Porque hay partidos que no se ganan con goles, sino con dignidad.
Hoy, Edgardo Bauza no ordena la línea de cuatro ni levanta los brazos para marcar el fuera de lugar. Hoy su equipo es otro. Es íntimo. Es pequeño. Es invencible.

En la tribuna de su vida no hay cánticos multitudinarios, pero sí una hinchada irreductible: su esposa, sus hijos, sus afectos más cercanos. Ellos lo rodean como antes él rodeaba a sus compañeros para ajustar marcas y sostener el resultado. Ahora son ellos quienes le hablan al oído, quienes le toman la mano, quienes lo abrazan cuando el silencio se hace más espeso.
El ‘Patón’ fue líder desde el fondo, guía táctico, voz de mando. Supo proteger arcos y sostener equipos enteros en momentos de tormenta. Hoy es su familia la que defiende su memoria, la que resguarda su dignidad, la que se convierte en muralla frente al avance implacable del alzhéimer.
Porque si algo nos enseña esta historia es que ningún ser humano debería jugar solo el partido más difícil de su existencia.

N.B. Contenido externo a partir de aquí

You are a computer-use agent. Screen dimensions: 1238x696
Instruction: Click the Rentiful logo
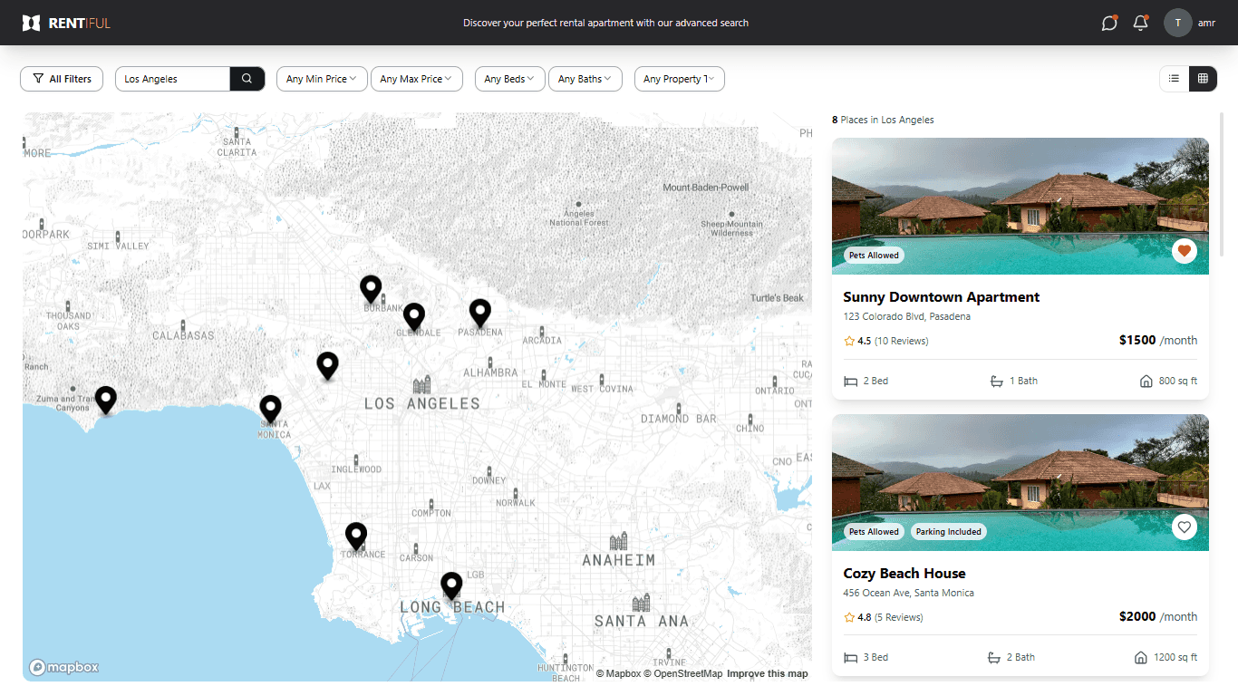[66, 23]
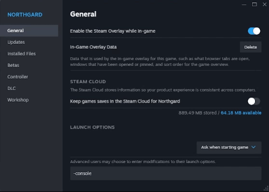The image size is (269, 192).
Task: Open the Updates settings section
Action: point(16,42)
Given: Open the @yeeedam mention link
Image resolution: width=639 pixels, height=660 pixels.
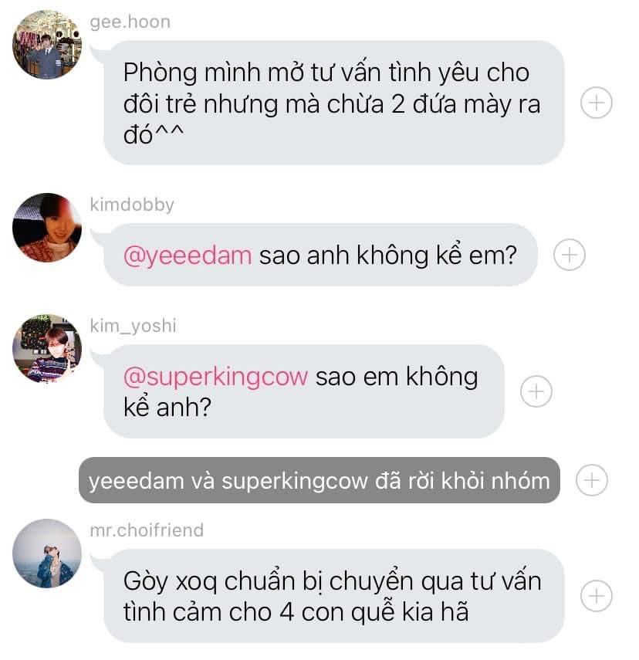Looking at the screenshot, I should (188, 255).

El fútbol le dio gloria, trofeos y noches eternas. Pero es el amor —ese que no entiende de títulos ni estadísticas— el que hoy marca la diferencia. El acompañamiento familiar se vuelve estrategia, contención, abrazo táctico. Se vuelve resistencia.
Y aunque la memoria se nuble, aunque las palabras se pierdan en el aire, queda lo esencial: la presencia. La mano que no se suelta. La mirada que reconoce. El cariño que no necesita explicación.
Porque hay victorias que no aparecen en los libros de historia, pero que sostienen al mundo en silencio.
Y en ese partido, el ‘Patón’ no está solo.